Single flat string per pdf:

txt_raw |> 
  str_remove_all("-\n") |>
  str_flatten()
#> [1] "OFFICIAL RECORDS\nOF THE\nWORLD HEALTH ORGANIZATION\nNo. 13\nFIRST\nWORLD HEALTH ASSEMBLY\nGENEVA, 24 JUNE TO 24 JULY 1948\nPLENARY MEETINGS\nVerbatim Records\nMAIN COMMITTEES\nMinutes and Reports\nSUMMARY OF RESOLUTIONS AND DECISIONS\nWORLD HEALTH ORGANIZATION\nPalais des Nations, Geneva\nDecember 1948\nFOREWORD\nArticle 2 (a) of the Arrangement concluded by the Governments represented at\n / ... / in list of observers\n(UNESCO), 19\nZozaya, J., 253, 256\nin list of delegations (Mexico), 15\nChairman of Committee on\nHeadquarters and Regional Organization, 20, 38,\n77, 8o, 330, 343\nnominated member of the\nExecutive Board, 99\nZwanck, A., 90\nin list of delegations (Argentina), 13\n"

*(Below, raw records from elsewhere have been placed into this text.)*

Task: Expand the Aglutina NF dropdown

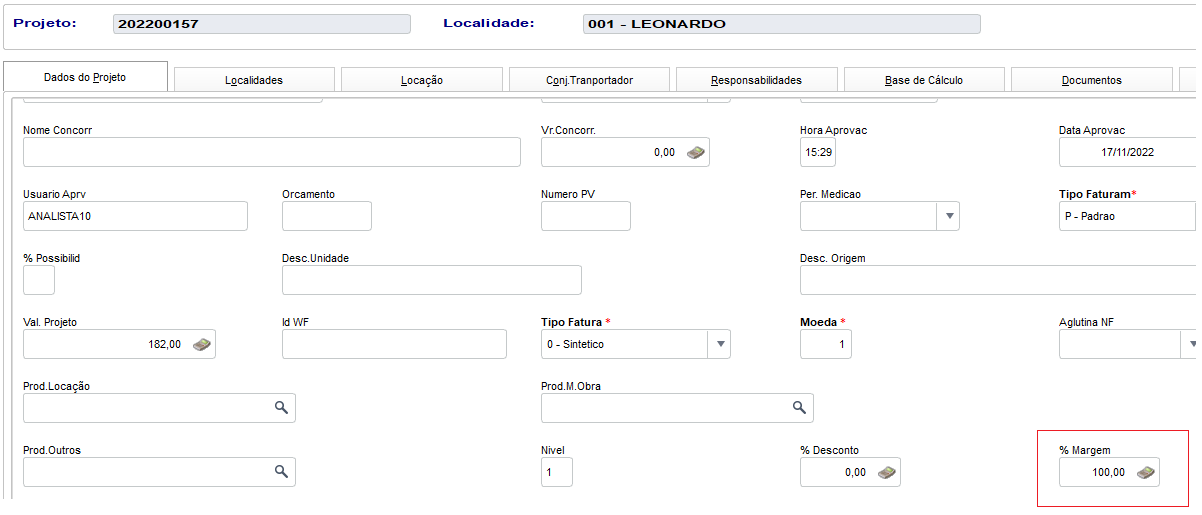Action: 1190,344
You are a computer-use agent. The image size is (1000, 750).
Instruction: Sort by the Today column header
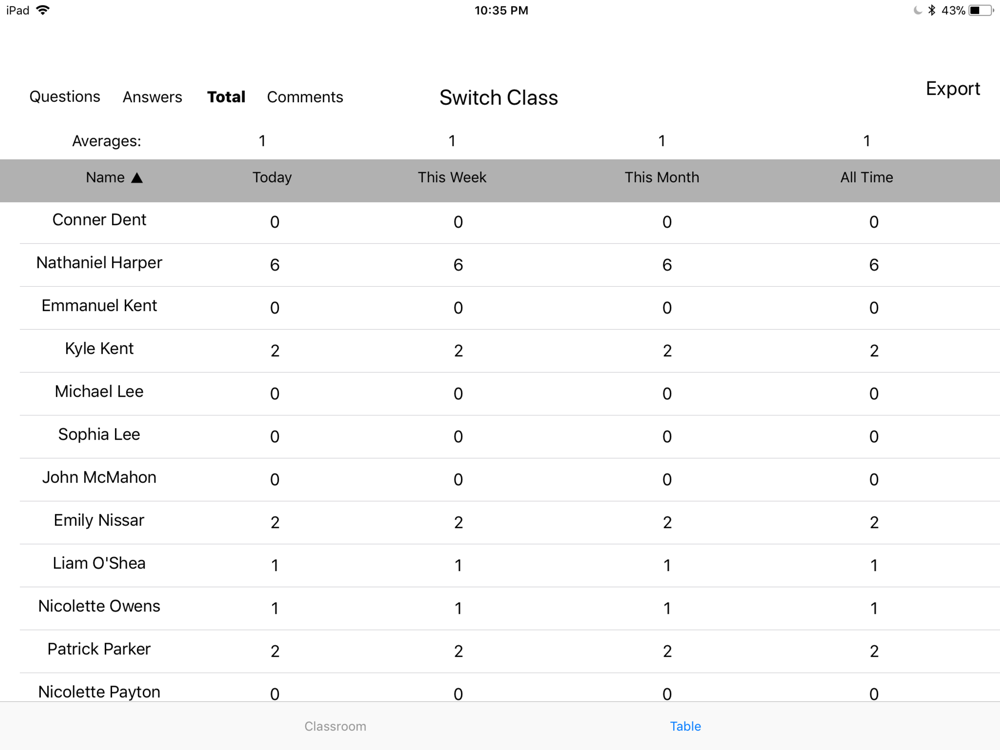point(272,177)
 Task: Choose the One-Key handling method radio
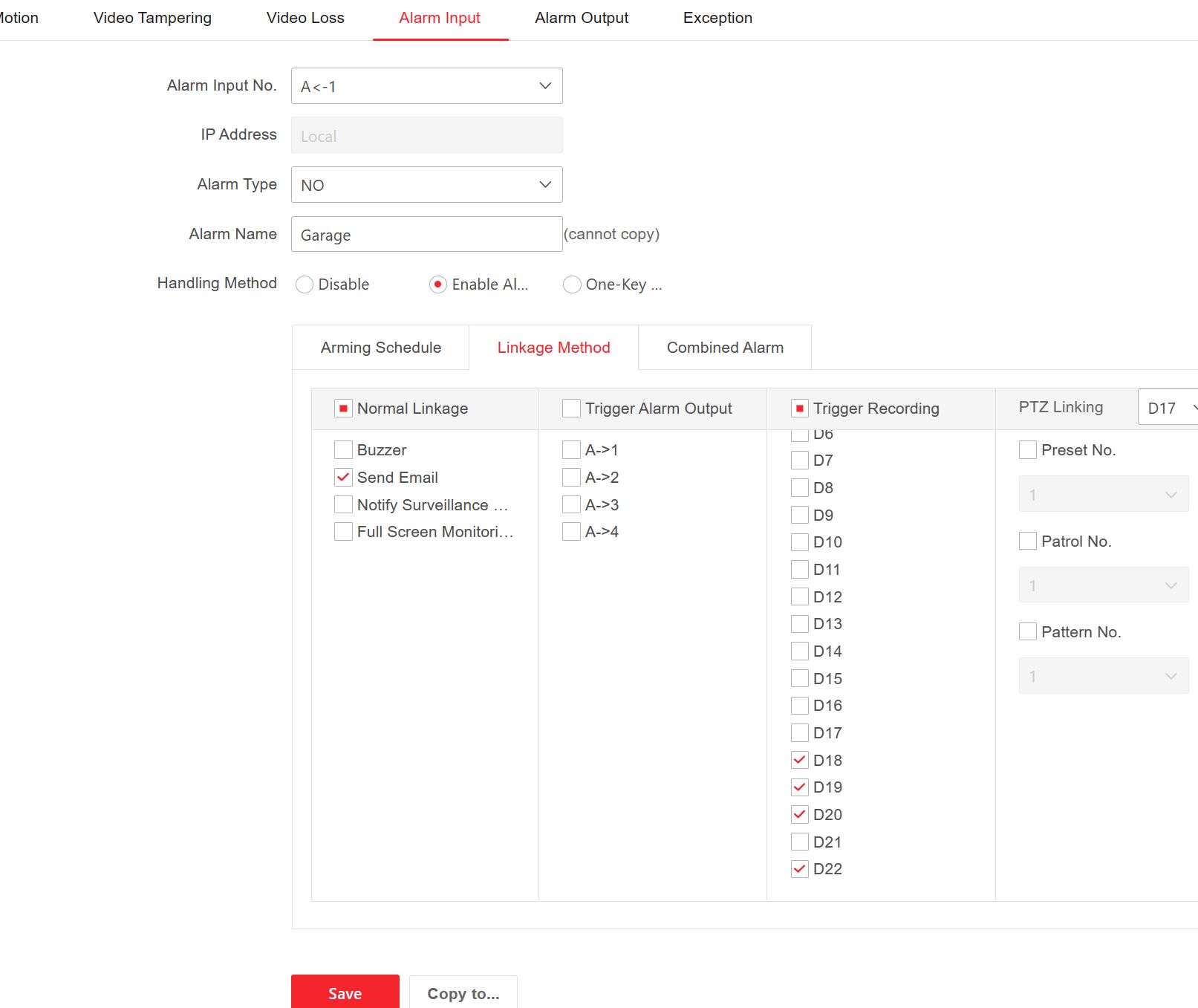(x=572, y=284)
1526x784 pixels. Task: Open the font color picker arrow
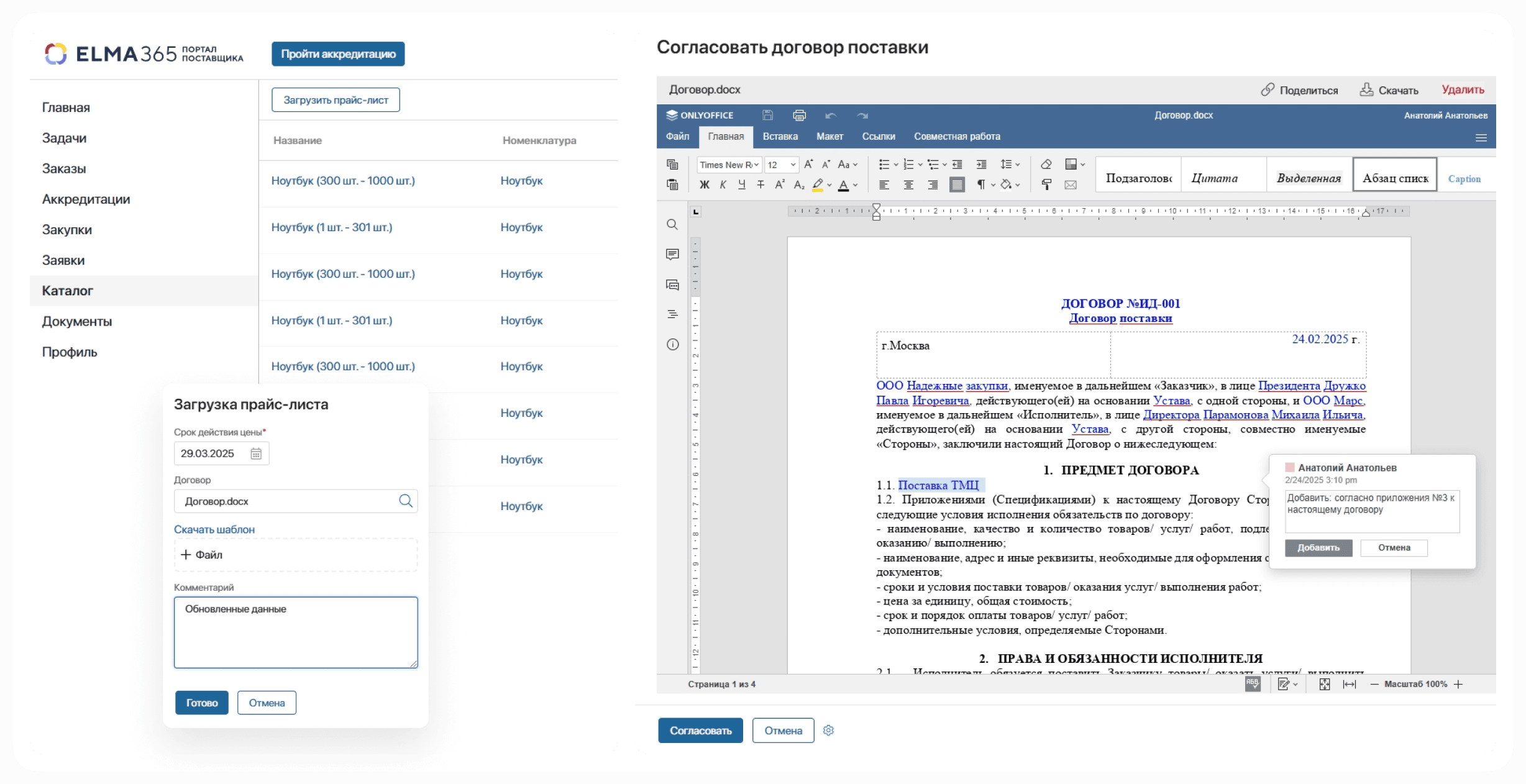[x=856, y=185]
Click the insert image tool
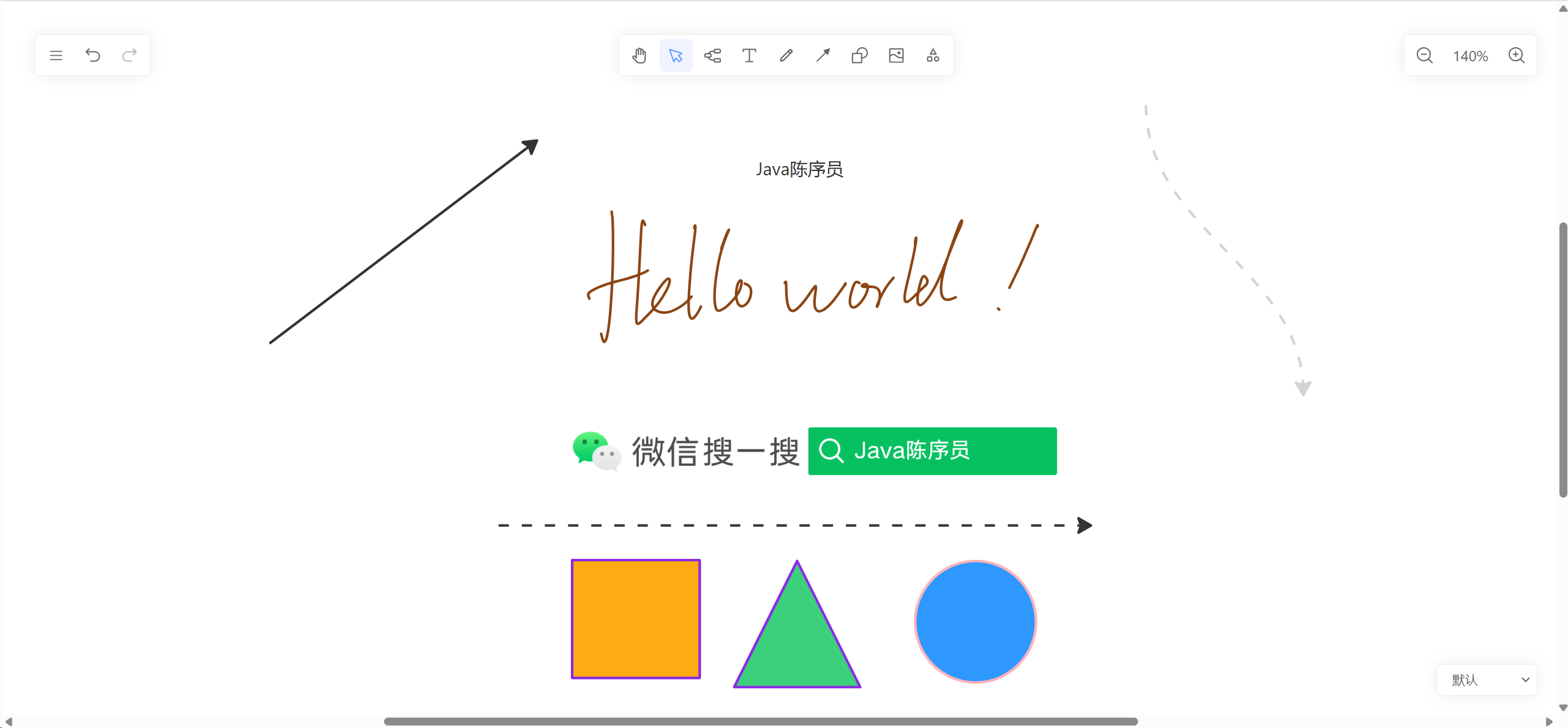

This still includes (most) newlines, page headers and footnotes. Also be prepared for some OCR errors, for example in the last line of P26, "rose" is detected as "70S6".

In many cases pdf_data() can be more useful than pdf_text() as it allows to identify areas ( column, header / footer, paragraphs) by x,y coordinates, but in this case OCR has introduced some variations in y-values and it makes re-construction of lines bit tricky.